## [Passage]

+===+

# paint name for schwinn phantom



## sfhschwinn (Jul 20, 2014)

hi, If anyone can help I need to know what the paint name was for a 1952 Schwinn phantom. Was it radiant red or flamboyant red (if its one of these I can use one of my other bikes and take a chain guard with me as I have bikes in both of these reds.) I am going to Sherwin Williams tomorrow to have them mix the paint for a restoration. The only place on the bike with original paint is in the head tube so their machine will most likely not be able to match it. I have my original phantom but the red has turned to orange from the years and I cant use it. Thanks for the help. If anyone has a color code for the red paint for Sherwin Williams that would be even better!


----------



## GTs58 (Jul 20, 2014)

The candy colors you mentioned were not used in 1952. Is your Phantom a red or black? Not sure if his red is the same red that was used on a Phantom. http://www.vintageschwinn.com/paint.html#


----------



## sfhschwinn (Jul 20, 2014)

the phantom I am restoring is black. i saw that red but I don't know what it is called as I will be using a pro paint gun with a compressor not a spray can


----------



## GTs58 (Jul 20, 2014)

I guess it was just called Red, or Bright Red as said here. http://thecabe.com/vbulletin/showthread.php?19043-New-VintageSchwinn-com-paints-and-PRIMER-!!

There was a member at the SBF that posted a color code for the Phantoms but I cannot do a search on that site. My membership there has been severely restricted.


----------



## island schwinn (Jul 21, 2014)

this is the thread GT mentioned:

After getting 2-3 different NOS parts scanned by the 3 different paint manufacturers here are the results:

Acrylic Enamel
These are Dupont codes:
Red for the early frame chain guards/fronts and Red Phantom red  94460 ID D code R97-4 Roma Red 96 HONDA touch paint
Black  99 Black
White any of 3 bright whites for striping

touchup paint available from any Honda Dealer or parts store

This eliminates the need for the way over priced and horrendous shipping ebay spray bombs and their premixed 1/2 pint cans.

+===+

## [Goals]
A. Translate this sentence from the Schwinn Phantom paint thread into Spanish: "The candy colors you mentioned were not used in 1952."
B. Answer these questions from the Schwinn Phantom paint thread.
(i) What color is the Phantom being restored?
(ii) Which store was the first poster planning to visit to have the paint mixed?
(iii) Where can the touchup paint be bought, according to the last post?

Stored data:
+===+

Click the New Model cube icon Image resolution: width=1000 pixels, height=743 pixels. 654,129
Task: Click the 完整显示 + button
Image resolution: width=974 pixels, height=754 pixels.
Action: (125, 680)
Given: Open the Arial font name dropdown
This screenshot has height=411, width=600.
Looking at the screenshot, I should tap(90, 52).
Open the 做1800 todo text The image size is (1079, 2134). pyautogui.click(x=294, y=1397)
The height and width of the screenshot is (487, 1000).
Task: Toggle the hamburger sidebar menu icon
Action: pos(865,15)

+===+

## [Exercise responses]
A. Los colores candy que mencionaste no se usaron en 1952.

B.
(i) Black.
(ii) Sherwin Williams.
(iii) From any Honda dealer or parts store.